Game Makers to Try Pay-as-You-Go Model
Computer game designer Jeff Strain describes his latest creation as a fantastical online world of castles, monsters, swords and magic spells that players explore and experience bit by bit.
That’s also how Strain wants players to pay for “Guild Wars,” one of a new breed of pay-as-you-go video games that publishers hope will keep revenue rolling in long after a title’s initial sale.
After “Guild Wars” debuts later this year, Strain’s ArenaNet Inc. will offer new levels that players can pay to download.
“Once you purchase a chapter, you can play it online as long as you want,” said Strain, who declined to say how much chapters would cost. “Then every six months, we’ll offer a new chapter that’s a whole new experience.”
The $11-billion video game industry has long puzzled over how to squeeze more money out of players over a longer period. Much like how movie producers relied primarily on box-office receipts before videotapes and DVDs, video game publishers make virtually all their money from initial retail sales.
Online games such as Sony Corp.'s “EverQuest” and Microsoft Corp.'s “Asheron’s Call” charge players by the month, but the audience for such titles is limited to several hundred thousand die-hard fans.
At this week’s Electronic Entertainment Expo in Los Angeles, publishers big and small buzzed about how the proliferation of game consoles and PCs with high-speed Internet connections opened up new opportunities for selling extras such as additional levels and exotic digital weaponry.
A video game can cost $4 million to $8 million and take two to three years to develop. Titles sell for an average of $50.
Once a game is designed, add-ons are relatively cheap.
“A new level of the game might cost only $200,000,” said P.J. McNealy, who tracks the video game industry for American Technology Research in San Francisco. So if 1 million people buy a game when it’s released and a publisher can sell a “new level for $10 to only 10% of those who own the game, that’s an extra $1 million revenue.”
Kazuo Hirai, president of Sony’s U.S. video game division, said the company planned to sell digital add-ons to games played on its PlayStation consoles.
“We view a future where mini-transactions are the norm,” Hirai said.
Sony will start selling add-ons -- such as weapons for an adventure character or a souped-up car for a racing game -- next year, said Andrew House, executive vice president of Sony Computer Entertainment America.
Some of the add-ons will be items normally earned by long hours of play; novice players could pay to equip themselves with the same gear as more experienced competitors.
The inspiration for the Sony initiative, said House, came from participants in online subscription games who sell virtual goodies they’ve earned in the game on EBay Inc.'s auction site, sometimes for thousands of dollars.

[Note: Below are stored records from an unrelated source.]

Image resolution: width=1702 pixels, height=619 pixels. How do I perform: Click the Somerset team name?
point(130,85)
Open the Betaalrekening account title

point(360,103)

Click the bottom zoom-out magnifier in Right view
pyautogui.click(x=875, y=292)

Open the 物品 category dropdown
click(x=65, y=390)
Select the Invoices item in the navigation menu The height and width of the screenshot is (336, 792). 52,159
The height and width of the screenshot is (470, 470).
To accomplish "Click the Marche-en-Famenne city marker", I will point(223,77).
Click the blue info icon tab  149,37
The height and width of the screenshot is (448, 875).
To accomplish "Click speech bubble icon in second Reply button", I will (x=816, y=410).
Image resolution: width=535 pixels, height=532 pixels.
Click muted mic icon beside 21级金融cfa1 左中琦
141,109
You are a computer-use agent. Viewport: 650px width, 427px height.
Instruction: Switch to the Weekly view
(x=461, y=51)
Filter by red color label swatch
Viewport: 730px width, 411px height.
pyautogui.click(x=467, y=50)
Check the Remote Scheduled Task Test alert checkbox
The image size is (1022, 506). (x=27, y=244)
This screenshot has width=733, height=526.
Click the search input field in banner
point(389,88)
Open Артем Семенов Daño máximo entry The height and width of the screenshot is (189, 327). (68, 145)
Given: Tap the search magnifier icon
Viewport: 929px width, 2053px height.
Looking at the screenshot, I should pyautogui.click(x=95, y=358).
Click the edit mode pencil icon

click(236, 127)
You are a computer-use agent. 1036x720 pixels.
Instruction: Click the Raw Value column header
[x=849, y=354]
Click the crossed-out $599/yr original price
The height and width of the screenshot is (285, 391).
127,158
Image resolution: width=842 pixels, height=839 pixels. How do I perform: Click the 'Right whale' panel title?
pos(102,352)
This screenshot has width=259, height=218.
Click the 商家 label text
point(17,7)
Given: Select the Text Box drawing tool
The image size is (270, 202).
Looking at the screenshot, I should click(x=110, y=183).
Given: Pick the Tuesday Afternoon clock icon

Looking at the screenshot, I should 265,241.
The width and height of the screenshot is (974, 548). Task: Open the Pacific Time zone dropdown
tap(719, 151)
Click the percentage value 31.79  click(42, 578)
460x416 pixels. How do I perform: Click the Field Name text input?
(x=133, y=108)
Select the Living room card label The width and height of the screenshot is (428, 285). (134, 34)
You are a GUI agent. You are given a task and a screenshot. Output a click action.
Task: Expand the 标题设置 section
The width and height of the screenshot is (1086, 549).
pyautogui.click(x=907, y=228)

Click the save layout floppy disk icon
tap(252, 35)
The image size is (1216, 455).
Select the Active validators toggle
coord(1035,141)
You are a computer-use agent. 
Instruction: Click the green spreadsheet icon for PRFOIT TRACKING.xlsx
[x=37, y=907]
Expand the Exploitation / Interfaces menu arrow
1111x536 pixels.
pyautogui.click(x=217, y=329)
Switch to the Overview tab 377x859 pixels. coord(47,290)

“It showed that the customer was willing to pay for online, downloadable content,” House said.
Mini-transaction payments might not come directly from consumers. “It could be a promotion that uses a code in a bottle cap or comes with a Happy Meal,” said analyst Richard Doherty of Envisioneering Group, a technology consulting firm in New York. “There are all kinds of ways to extend the revenue rather than, ‘Just buy the disc and we never hear from you again.’ ”
Downloads are by far the cheapest way to deliver add-ons. Before its initiative kicks off, Sony is trying to entice its players to get online via their consoles by packaging a high-speed modem free with PlayStation 2.
“There is a strategic advantage to get those adaptors out there,” House said.
By the end of the year, Sony executives said, more than 100 of the company’s titles will have an online component.
For third-party PlayStation games, House said Sony might help publishers sell add-ons. “We could do some of the heavy lifting for them -- billing, the actual downloading -- and the revenue from it would be shared,” he said.
In private meetings at the games expo, Electronic Arts Inc. hinted that it, too, would offer downloadable add-ons for some of its most popular games. EA is the world’s largest independent game publisher.
Analyst Michael Pachter of Wedbush Morgan Securities said the strategy was mentioned by EA’s chief financial officer, Warren Jenson, when talking about the “NCAA Football” game. “He said that if you were playing as Notre Dame against USC, maybe for a buck you could wear the green jerseys.”
It was a reference to a famed 1977 game in which Notre Dame switched to green uniforms and beat favored USC.
Chip Lange, head of marketing for EA’s online games, said the company had been giving free development kits to online players so they could create their own levels.
EA also is considering using its in-house development staff to create levels it can sell. But the company has to be careful not to anger current players.
“We can invest to make a new entertainment experience for the players, but only if the online community around a game sees value in it,” Lange said. “We will not just gouge them for dollars.”
Many in the industry will be watching “Guild Wars,” which is the first title from Strain’s Seattle-based ArenaNet.
Previous episodic games caused little stir, but Strain said his experience working on the popular strategy game “StarCraft” convinced him that the strategy was worth trying.
“We would release ‘StarCraft’ and then later offer an expansion pack,” he said. “The overwhelming majority of those who bought the pack didn’t play the original anymore.”